◆ SUPPLIED INFORMATION ◆
##############################

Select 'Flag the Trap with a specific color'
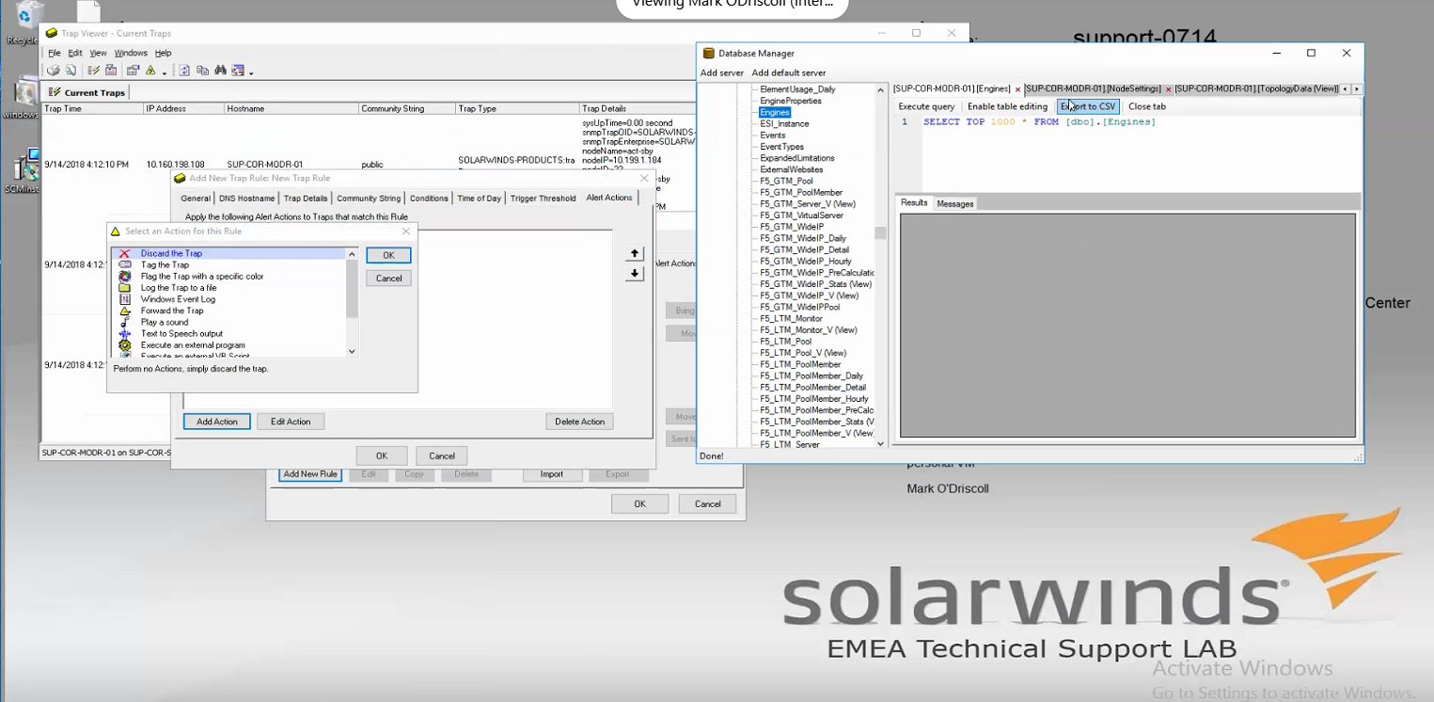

##############################

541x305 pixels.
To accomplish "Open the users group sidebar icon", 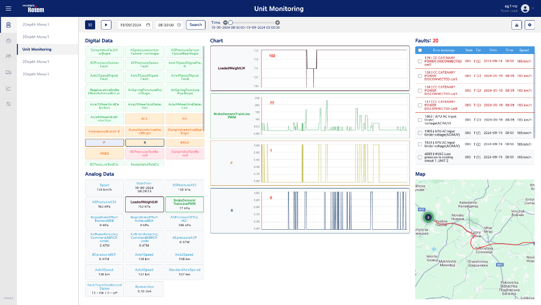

##############################

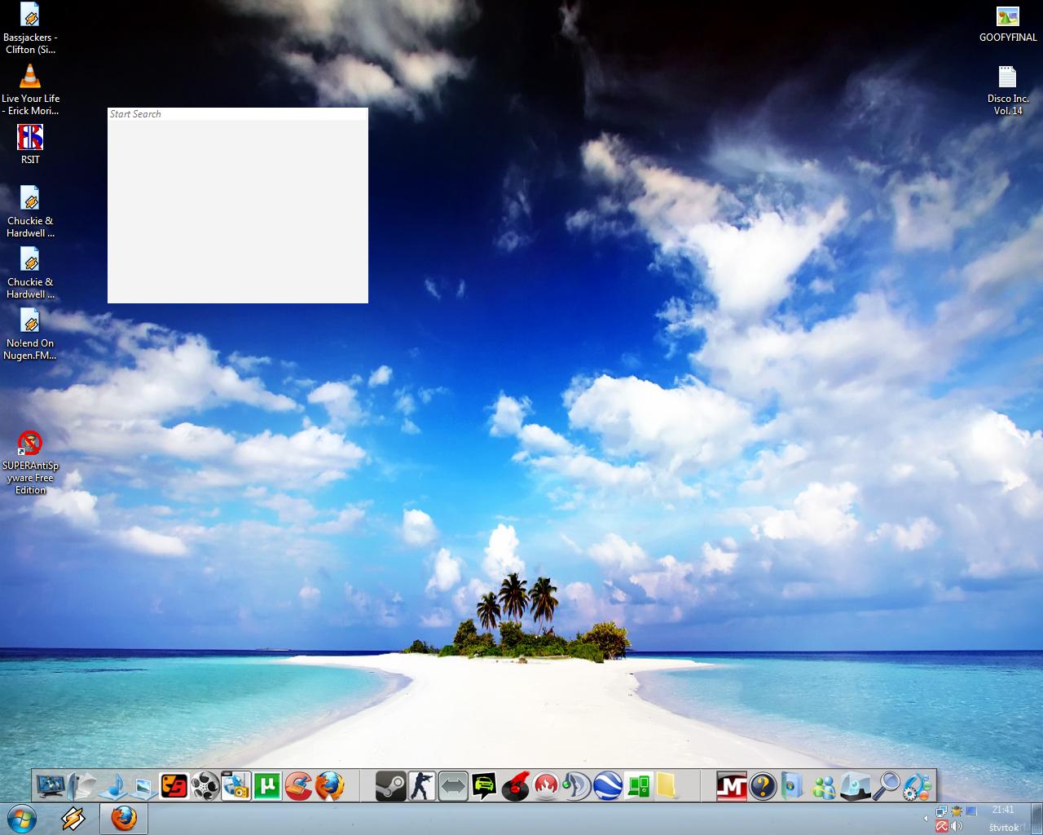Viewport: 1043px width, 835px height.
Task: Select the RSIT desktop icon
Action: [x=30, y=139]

##############################

◆ TASK DIRECTIONS ◆
Return only the part above that opens with the line containing "541x305 pixels." and closes with the line containing "the users group", exactly and with both ends, skipping the pictures.

◆ SOLUTION FOR THIS TASK ◆
541x305 pixels.
To accomplish "Open the users group sidebar icon", 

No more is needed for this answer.